BEGIN The data
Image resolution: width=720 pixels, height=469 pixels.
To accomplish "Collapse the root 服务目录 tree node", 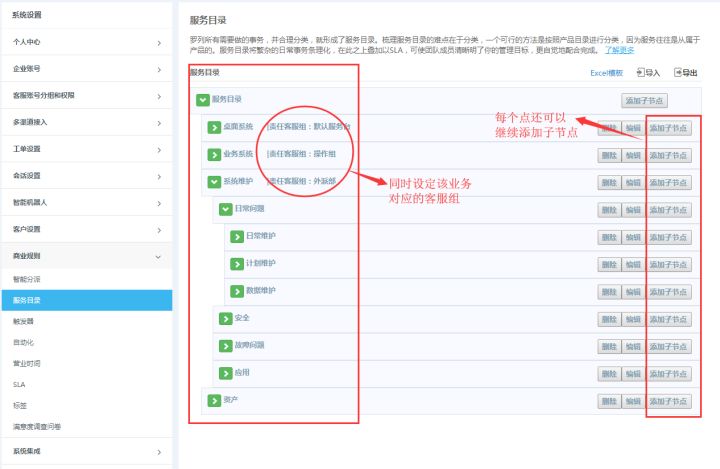I will tap(203, 100).
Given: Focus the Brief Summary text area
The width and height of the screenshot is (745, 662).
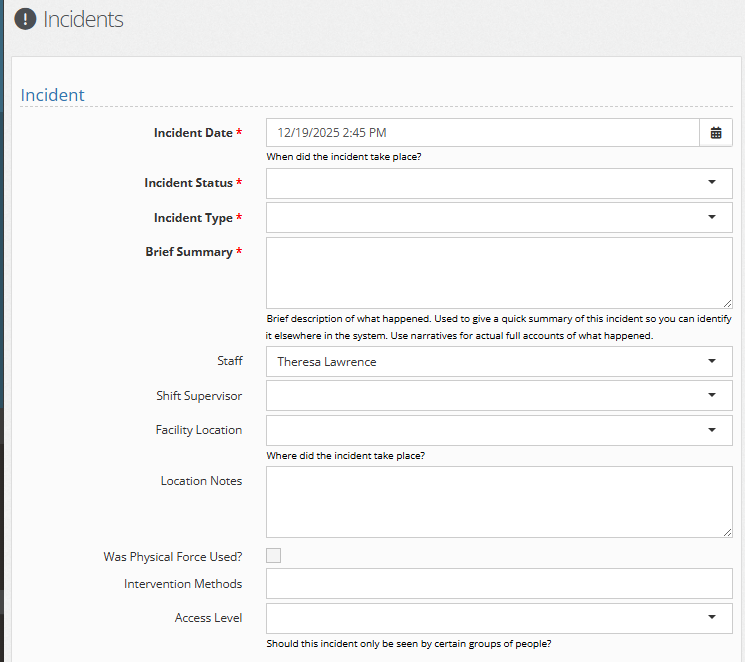Looking at the screenshot, I should [x=498, y=272].
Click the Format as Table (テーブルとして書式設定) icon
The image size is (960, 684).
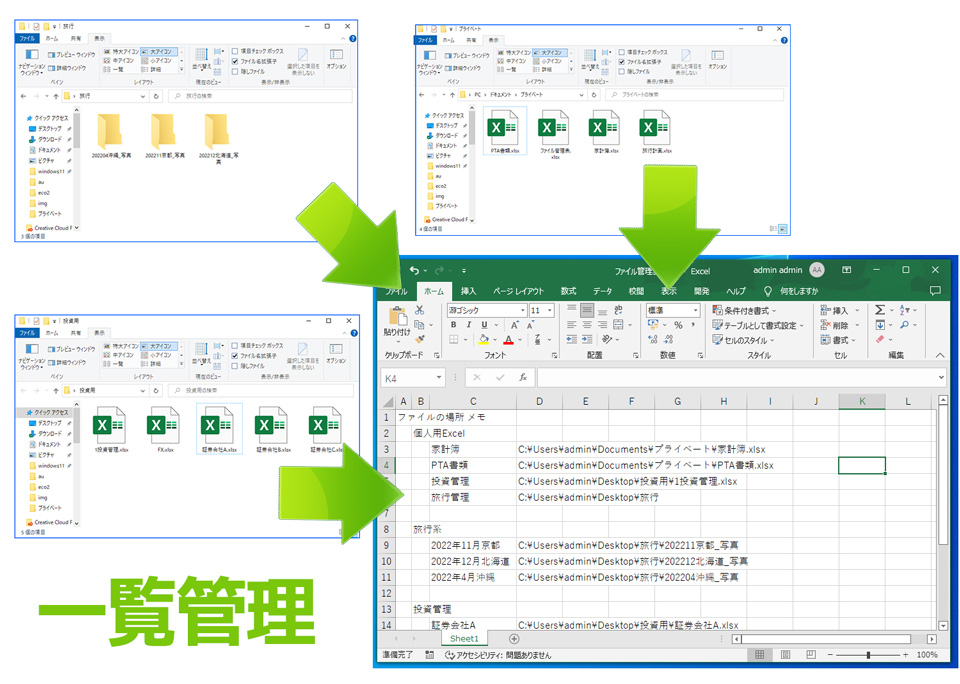(x=746, y=324)
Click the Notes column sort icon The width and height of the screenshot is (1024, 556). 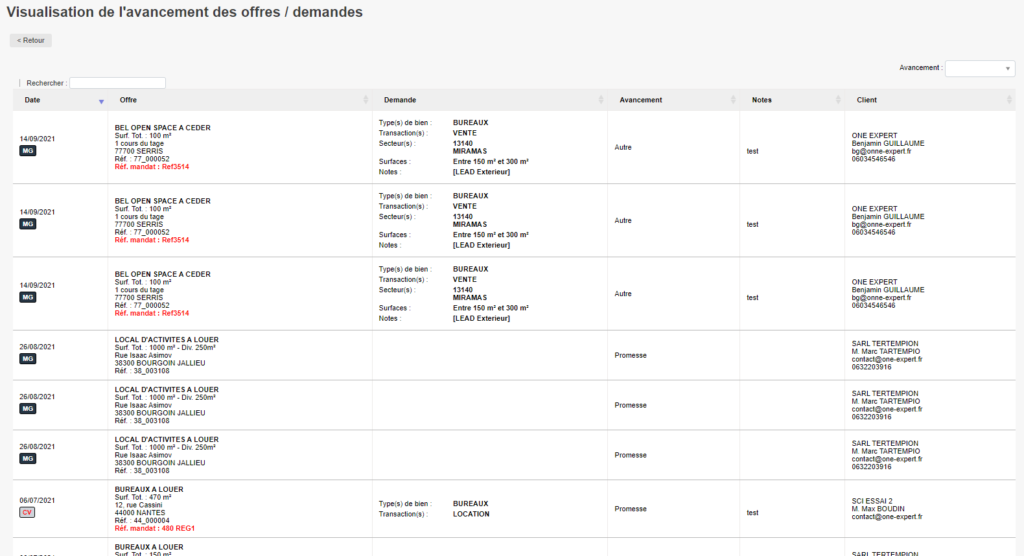coord(839,100)
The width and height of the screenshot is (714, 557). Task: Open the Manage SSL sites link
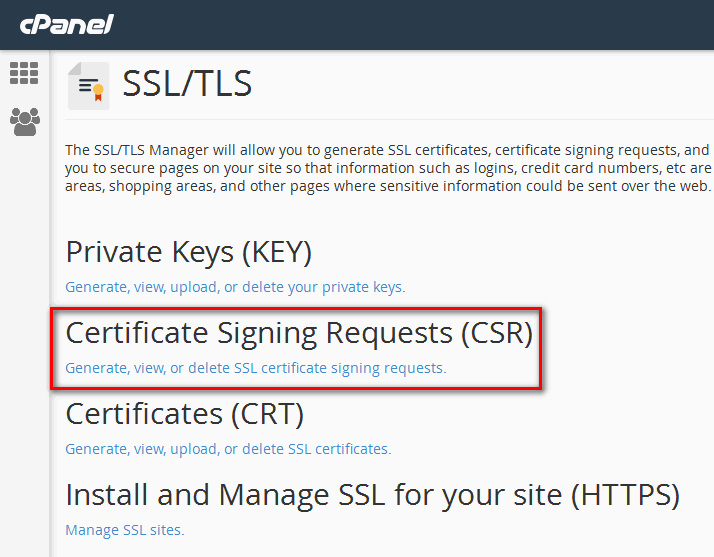(125, 530)
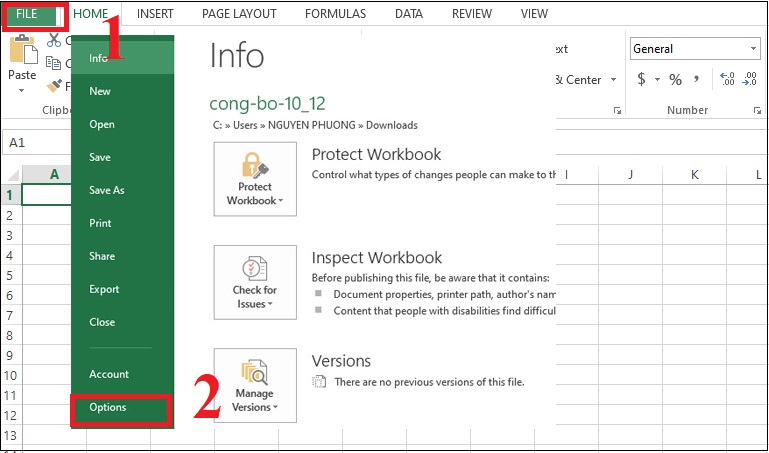This screenshot has height=453, width=769.
Task: Open the General number format combo box
Action: (695, 48)
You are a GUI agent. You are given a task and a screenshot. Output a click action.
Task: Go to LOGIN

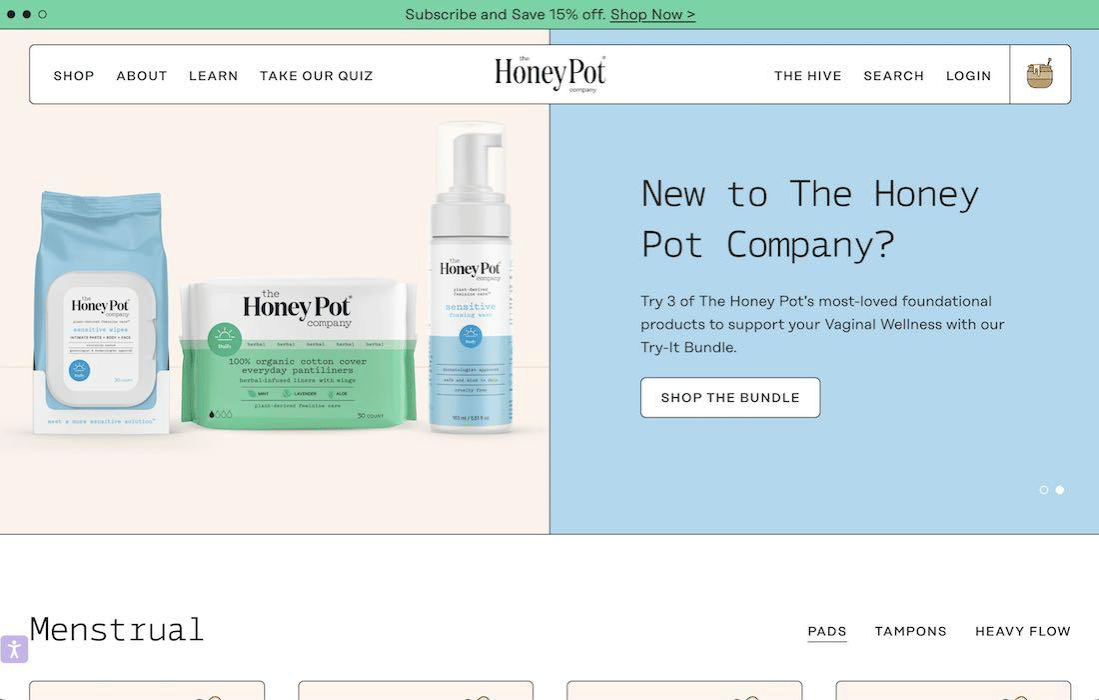point(969,76)
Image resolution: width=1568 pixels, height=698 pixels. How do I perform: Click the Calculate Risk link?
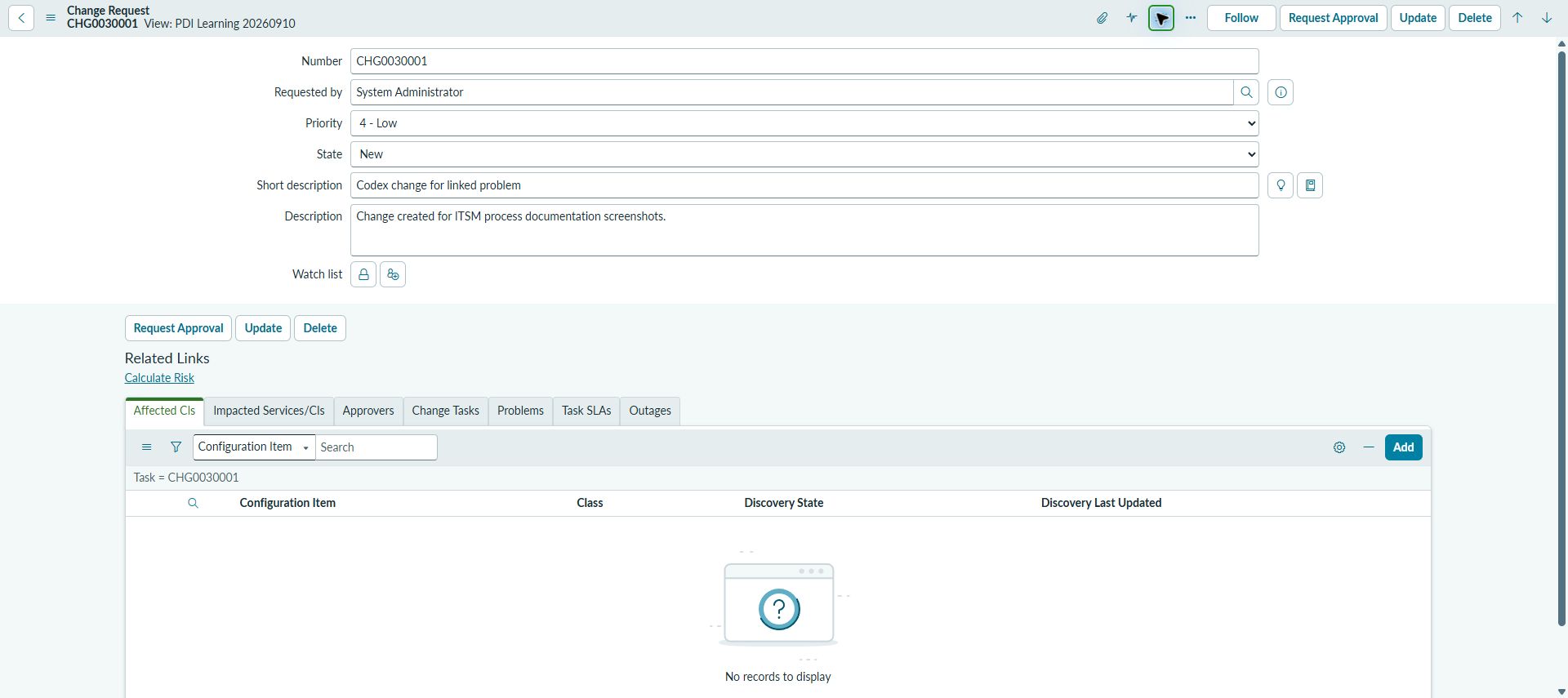coord(159,378)
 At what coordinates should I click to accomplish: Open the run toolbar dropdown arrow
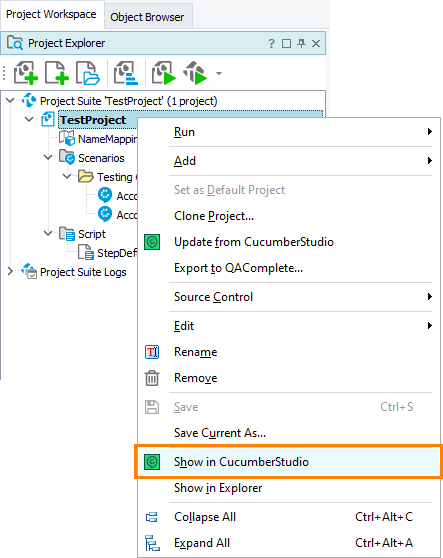[x=219, y=73]
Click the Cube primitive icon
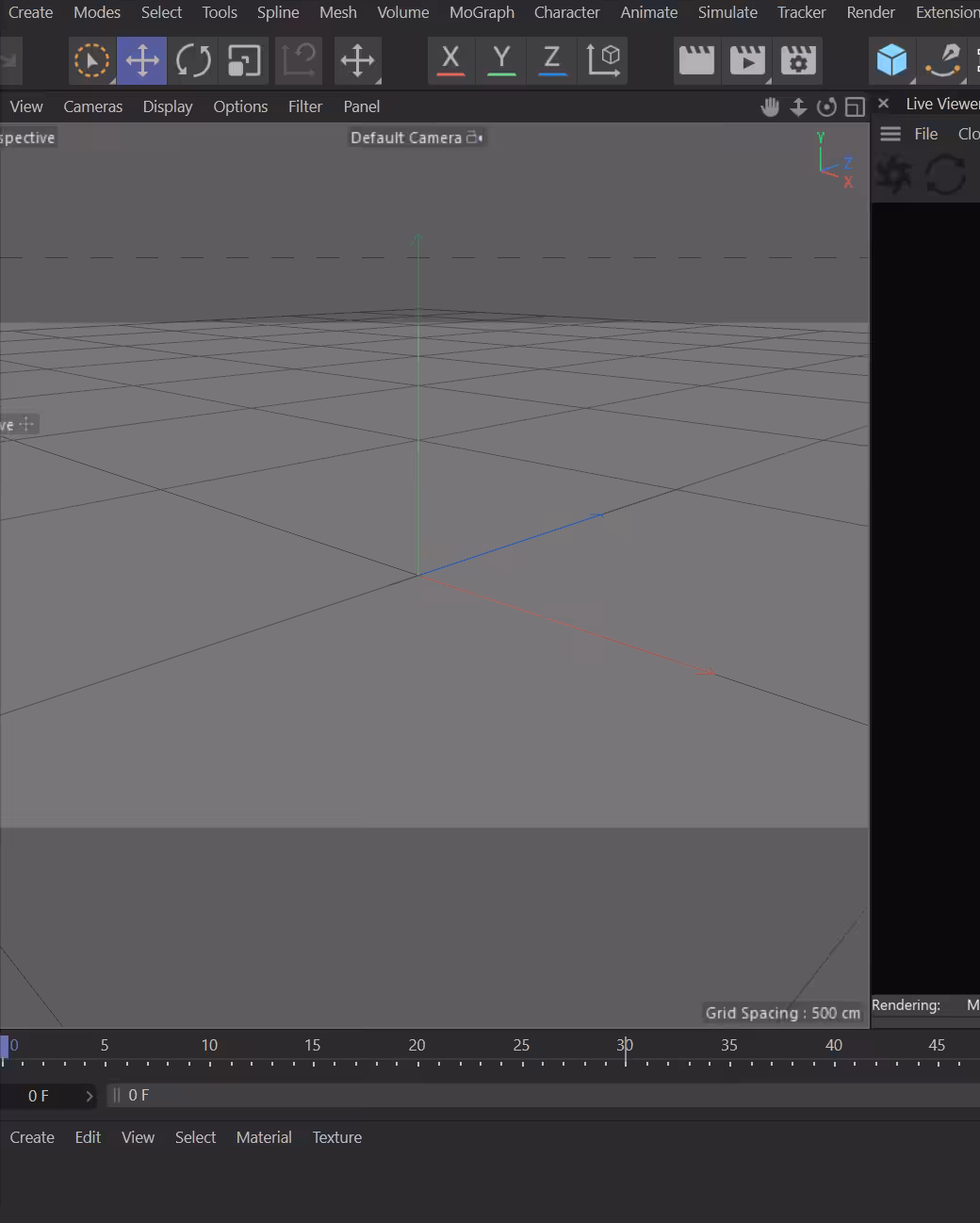This screenshot has height=1223, width=980. (x=891, y=61)
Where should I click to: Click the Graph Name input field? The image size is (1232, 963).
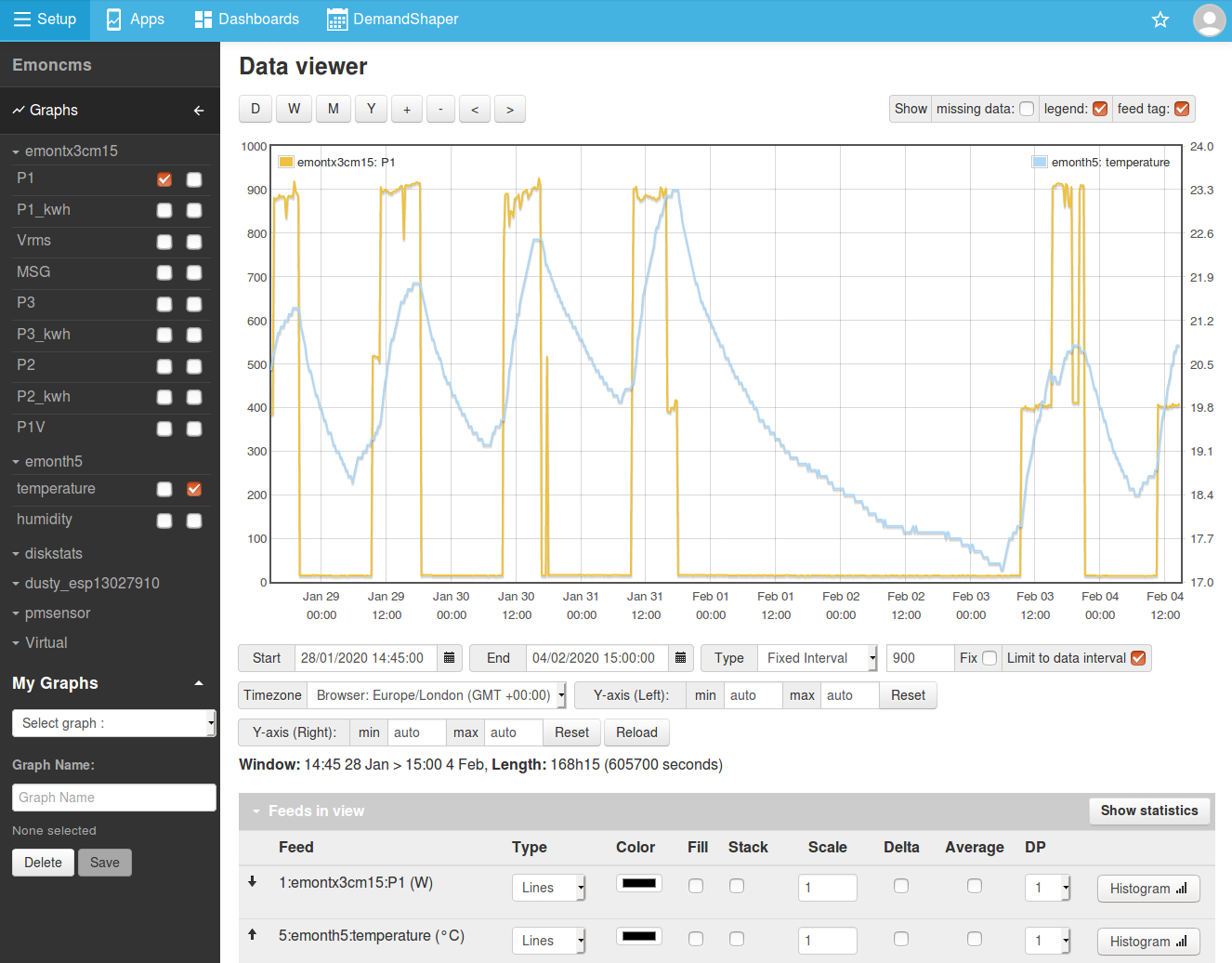pos(113,798)
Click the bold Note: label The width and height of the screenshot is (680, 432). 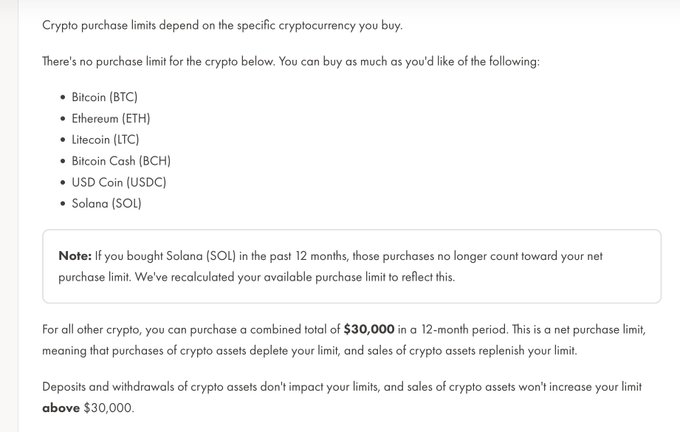point(75,256)
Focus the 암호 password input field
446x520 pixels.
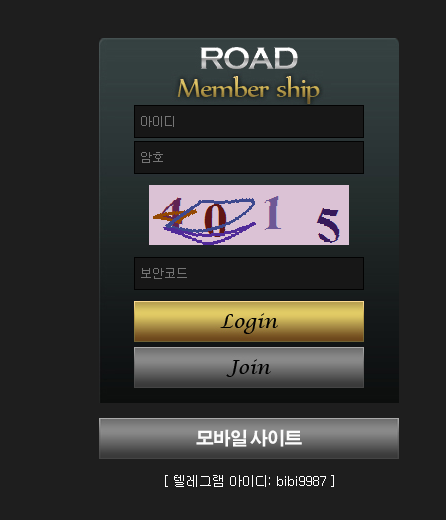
END The data
> [Task to carry out]: Please retype, exactly and only, the lines from the one holding "Focus the 암호 password input field" to the end of the entries, both ends included, without any pictures.

> [Response to the exercise]:
Focus the 암호 password input field
446x520 pixels.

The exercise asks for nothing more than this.